**Short problem 1**
Condense the paragraph of the Samsung Captivate review that begins "Out of the four major U.S. carriers" into a short bulleted list that keeps its main facts.
**Short problem 2**
According to the Samsung Captivate review, what processor does the Captivate use?
**Short problem 3**
Edit the passage of the Samsung Captivate review between "Out of the four" and "data plan required).", inclusive, replacing "smartphone" with "handset", and write out that passage.

**Page text**

Editors' note: We have updated the review and ratings since the original publish date to reflect new devices on the market. Portions of the User Interface section were taken from our review of the Samsung Vibrant since both phones share the TouchWiz user interface.
Out of the four major U.S. carriers, AT&T was the most in need of a solid Android smartphone, and it's finally got one in the Samsung Captivate. Part of the Galaxy S series, the Captivate is by far AT&T's most powerful and feature-rich Android device, boasting a gorgeous Super AMOLED touch screen, a 1GHz Hummingbird processor, and some great multimedia features. It won't win any beauty contests, and we wish AT&T would stop restricting app access, but overall, the Captivate delivers and is a great alternative to the iPhone 4. The Samsung Captivate for AT&T will be available starting July 18 for $199.99 with a two-year contract (voice plan and minimum $15 data plan required).

**Given information**
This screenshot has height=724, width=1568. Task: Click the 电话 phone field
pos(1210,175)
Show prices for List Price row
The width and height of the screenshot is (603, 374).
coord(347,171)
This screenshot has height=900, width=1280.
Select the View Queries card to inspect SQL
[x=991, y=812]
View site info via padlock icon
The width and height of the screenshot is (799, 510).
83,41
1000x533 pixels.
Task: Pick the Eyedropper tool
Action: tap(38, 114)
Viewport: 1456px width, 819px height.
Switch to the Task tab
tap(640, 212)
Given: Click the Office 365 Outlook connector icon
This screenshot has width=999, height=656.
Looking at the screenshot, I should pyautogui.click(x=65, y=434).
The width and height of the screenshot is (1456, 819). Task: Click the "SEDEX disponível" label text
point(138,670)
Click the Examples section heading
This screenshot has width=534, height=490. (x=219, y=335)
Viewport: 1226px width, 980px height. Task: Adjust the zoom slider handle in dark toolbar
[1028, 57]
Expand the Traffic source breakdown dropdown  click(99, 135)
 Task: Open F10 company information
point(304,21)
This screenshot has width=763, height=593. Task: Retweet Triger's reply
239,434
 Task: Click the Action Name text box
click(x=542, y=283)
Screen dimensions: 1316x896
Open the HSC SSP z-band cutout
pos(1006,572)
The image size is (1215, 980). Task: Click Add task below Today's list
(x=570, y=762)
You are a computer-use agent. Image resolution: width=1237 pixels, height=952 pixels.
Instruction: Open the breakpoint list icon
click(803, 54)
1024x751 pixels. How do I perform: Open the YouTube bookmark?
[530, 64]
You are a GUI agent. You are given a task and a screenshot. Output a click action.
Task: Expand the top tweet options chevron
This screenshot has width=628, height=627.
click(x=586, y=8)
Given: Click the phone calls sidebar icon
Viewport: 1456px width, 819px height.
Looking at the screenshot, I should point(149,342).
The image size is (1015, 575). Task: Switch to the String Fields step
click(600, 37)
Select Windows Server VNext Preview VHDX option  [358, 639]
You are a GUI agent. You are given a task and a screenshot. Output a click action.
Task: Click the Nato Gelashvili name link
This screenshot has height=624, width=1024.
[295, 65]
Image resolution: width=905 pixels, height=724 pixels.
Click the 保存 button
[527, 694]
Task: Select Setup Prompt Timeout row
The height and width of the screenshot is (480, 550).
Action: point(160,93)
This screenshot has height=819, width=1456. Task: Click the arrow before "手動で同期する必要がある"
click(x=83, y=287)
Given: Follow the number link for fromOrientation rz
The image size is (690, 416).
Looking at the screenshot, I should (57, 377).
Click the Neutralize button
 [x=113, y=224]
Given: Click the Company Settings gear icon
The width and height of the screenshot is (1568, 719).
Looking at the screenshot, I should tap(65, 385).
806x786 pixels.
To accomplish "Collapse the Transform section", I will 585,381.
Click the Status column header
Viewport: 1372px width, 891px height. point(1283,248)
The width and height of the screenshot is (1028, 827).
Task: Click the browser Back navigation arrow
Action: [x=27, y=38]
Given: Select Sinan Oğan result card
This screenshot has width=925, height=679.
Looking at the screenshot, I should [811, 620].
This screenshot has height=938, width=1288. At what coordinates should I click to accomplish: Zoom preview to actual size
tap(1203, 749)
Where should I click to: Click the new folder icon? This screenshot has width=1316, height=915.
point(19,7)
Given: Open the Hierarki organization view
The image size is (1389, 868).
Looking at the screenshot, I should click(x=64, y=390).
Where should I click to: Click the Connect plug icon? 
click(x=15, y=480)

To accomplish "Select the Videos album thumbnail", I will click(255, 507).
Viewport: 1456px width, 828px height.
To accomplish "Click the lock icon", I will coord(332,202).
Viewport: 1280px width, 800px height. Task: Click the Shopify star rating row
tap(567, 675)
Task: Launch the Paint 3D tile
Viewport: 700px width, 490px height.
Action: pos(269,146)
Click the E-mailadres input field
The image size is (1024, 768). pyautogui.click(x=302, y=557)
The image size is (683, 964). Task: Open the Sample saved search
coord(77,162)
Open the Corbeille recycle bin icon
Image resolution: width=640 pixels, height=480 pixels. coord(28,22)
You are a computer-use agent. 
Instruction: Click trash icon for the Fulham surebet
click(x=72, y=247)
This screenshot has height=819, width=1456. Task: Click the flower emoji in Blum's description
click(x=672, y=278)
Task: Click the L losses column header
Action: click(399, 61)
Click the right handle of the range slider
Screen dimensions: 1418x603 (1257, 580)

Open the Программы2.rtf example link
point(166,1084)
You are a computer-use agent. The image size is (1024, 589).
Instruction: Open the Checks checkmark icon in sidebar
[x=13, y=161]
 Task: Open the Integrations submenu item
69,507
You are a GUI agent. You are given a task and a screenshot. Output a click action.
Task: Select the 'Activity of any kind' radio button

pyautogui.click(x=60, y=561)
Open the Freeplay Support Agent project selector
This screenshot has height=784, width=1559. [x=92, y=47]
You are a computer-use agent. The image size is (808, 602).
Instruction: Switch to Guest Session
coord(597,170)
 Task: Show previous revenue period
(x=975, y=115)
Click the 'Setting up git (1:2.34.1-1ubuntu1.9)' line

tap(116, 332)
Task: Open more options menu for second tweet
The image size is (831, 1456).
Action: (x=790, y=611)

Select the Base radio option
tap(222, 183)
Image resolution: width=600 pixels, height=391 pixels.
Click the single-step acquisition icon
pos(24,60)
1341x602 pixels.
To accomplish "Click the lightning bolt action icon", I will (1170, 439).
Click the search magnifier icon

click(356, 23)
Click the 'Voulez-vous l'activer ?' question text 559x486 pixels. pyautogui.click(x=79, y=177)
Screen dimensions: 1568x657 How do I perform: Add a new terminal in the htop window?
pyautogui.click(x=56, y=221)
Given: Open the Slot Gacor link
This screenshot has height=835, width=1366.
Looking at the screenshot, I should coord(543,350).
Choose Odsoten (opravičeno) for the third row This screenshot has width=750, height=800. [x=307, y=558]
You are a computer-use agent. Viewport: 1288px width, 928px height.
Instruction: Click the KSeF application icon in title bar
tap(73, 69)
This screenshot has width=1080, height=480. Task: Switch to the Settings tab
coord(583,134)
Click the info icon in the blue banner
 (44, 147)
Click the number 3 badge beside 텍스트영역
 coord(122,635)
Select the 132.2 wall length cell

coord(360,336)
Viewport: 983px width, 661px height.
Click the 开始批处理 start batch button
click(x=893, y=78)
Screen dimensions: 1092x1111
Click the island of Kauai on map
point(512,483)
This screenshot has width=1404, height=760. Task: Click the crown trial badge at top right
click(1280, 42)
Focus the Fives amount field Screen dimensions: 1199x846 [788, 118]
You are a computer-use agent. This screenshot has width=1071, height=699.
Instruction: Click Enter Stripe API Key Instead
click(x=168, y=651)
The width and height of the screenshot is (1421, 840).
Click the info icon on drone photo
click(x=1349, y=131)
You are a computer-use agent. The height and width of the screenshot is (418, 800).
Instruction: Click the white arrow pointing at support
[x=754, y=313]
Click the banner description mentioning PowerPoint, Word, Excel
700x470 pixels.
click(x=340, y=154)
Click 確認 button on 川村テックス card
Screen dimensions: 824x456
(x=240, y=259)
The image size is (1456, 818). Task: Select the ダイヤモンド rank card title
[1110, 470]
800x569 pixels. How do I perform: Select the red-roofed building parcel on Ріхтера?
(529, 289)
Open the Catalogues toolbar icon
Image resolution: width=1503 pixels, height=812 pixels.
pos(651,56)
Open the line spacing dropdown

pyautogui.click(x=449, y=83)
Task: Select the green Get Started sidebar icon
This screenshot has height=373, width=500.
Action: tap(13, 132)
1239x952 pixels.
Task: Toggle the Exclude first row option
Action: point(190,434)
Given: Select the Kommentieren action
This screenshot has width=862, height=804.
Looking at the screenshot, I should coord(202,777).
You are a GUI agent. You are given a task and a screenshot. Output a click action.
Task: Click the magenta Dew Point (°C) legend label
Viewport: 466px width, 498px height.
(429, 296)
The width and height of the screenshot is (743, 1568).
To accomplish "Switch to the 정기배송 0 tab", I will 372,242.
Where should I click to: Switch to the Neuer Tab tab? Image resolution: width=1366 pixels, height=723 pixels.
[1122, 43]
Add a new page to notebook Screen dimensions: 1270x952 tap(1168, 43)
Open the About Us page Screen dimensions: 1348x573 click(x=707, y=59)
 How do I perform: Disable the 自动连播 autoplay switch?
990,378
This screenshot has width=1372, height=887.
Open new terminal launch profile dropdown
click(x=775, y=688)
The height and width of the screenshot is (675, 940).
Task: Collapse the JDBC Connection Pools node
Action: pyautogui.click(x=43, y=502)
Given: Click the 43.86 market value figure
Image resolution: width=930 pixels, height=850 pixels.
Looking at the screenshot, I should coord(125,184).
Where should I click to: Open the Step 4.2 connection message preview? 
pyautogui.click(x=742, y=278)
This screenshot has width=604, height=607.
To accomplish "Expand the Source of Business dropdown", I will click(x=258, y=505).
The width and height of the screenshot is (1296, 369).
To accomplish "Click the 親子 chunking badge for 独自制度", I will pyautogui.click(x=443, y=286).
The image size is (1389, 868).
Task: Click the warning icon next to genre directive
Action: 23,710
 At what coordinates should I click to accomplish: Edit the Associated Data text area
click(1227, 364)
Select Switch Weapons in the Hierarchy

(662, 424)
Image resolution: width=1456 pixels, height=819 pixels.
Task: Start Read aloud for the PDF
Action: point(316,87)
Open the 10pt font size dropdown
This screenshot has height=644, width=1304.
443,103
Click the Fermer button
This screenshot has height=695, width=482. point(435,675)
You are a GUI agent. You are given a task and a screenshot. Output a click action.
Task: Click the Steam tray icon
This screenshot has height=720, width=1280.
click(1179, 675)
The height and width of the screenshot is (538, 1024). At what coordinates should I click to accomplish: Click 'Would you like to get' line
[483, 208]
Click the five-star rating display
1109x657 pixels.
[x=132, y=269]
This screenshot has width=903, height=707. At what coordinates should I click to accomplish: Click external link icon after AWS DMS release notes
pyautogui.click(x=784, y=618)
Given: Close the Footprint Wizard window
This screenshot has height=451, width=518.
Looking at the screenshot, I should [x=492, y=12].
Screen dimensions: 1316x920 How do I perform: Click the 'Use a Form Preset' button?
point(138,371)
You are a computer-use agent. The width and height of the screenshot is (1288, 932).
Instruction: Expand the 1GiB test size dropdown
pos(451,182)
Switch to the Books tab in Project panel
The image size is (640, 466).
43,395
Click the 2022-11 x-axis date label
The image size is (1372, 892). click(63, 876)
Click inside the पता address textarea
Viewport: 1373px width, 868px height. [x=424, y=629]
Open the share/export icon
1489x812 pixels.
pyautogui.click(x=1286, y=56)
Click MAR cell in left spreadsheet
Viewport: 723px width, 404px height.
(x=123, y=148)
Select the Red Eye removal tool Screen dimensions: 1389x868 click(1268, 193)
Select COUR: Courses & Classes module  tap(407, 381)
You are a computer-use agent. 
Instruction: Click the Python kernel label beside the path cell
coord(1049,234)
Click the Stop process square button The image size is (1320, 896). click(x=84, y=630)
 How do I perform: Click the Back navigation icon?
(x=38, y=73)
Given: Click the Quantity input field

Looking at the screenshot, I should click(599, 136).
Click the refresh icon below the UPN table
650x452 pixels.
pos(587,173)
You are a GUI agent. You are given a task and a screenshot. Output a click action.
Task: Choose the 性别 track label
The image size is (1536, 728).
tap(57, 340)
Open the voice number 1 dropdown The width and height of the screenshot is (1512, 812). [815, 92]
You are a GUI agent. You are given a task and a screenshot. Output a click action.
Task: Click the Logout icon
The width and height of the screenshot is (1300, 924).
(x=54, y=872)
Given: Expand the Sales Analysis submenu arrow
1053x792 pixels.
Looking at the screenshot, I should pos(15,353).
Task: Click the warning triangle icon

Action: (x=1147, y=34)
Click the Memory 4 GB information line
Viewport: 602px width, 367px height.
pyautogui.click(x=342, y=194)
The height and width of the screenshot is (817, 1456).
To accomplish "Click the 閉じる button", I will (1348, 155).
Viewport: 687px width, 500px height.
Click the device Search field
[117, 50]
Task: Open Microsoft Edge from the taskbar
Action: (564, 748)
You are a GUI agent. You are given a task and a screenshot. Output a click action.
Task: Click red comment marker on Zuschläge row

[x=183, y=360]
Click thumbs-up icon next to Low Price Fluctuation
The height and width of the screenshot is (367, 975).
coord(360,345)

**Finished answer 1**
- AT&T, among the four major U.S. carriers, needed a solid Android smartphone most, and now has one in the Samsung Captivate.
- The Captivate belongs to the Galaxy S series and is AT&T's most powerful, feature-rich Android device.
- Highlights: a Super AMOLED touch screen, a 1GHz Hummingbird processor, and strong multimedia features.
- Drawbacks: an unattractive design and AT&T's restricted app access.
- Overall, it is a great alternative to the iPhone 4.
- It goes on sale July 18 for $199.99 with a two-year contract, which requires a voice plan and a data plan of at least $15.

**Finished answer 2**
A 1GHz Hummingbird processor.

**Finished answer 3**
Out of the four major U.S. carriers, AT&T was the most in need of a solid Android handset, and it's finally got one in the Samsung Captivate. Part of the Galaxy S series, the Captivate is by far AT&T's most powerful and feature-rich Android device, boasting a gorgeous Super AMOLED touch screen, a 1GHz Hummingbird processor, and some great multimedia features. It won't win any beauty contests, and we wish AT&T would stop restricting app access, but overall, the Captivate delivers and is a great alternative to the iPhone 4. The Samsung Captivate for AT&T will be available starting July 18 for $199.99 with a two-year contract (voice plan and minimum $15 data plan required).